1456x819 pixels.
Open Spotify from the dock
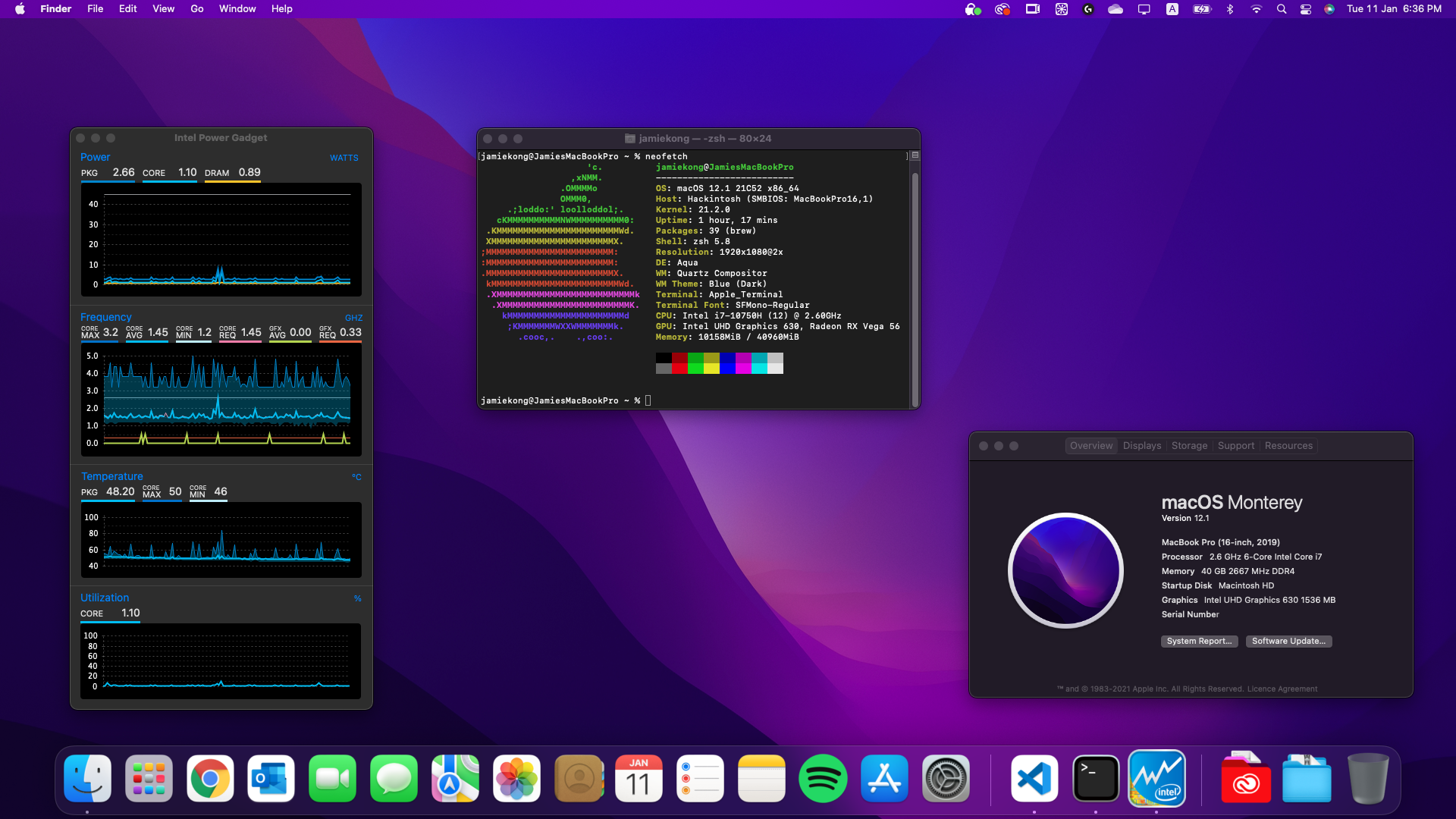823,779
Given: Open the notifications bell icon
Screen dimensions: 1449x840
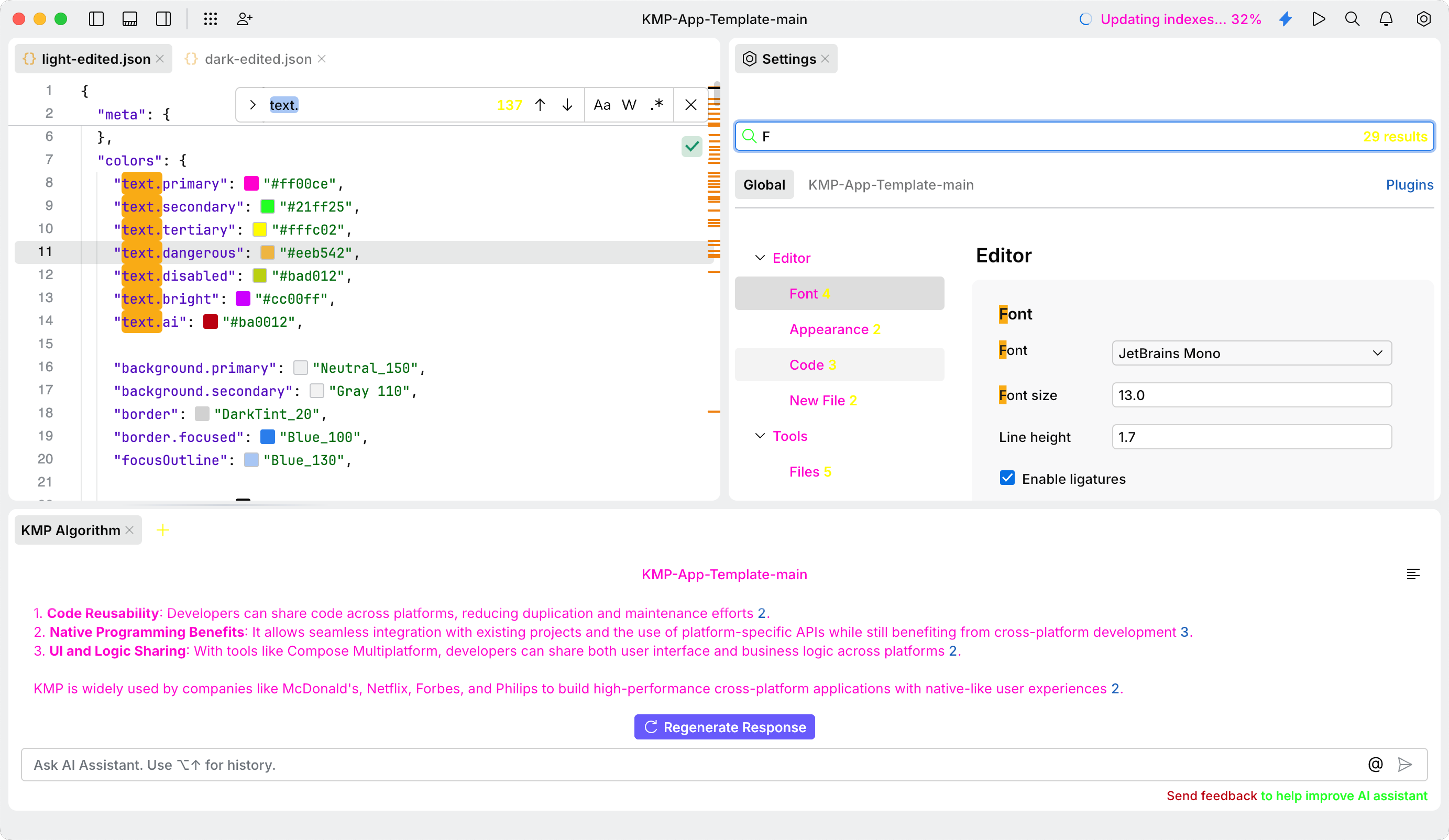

= WHAT IS REQUIRED =
In the copy, include no pictures; otherwise transcribe the entries exactly.

= TASK OUTPUT =
1456x819 pixels.
Open Spotify from the dock
823,779
Given: Open the notifications bell icon
Screen dimensions: 1449x840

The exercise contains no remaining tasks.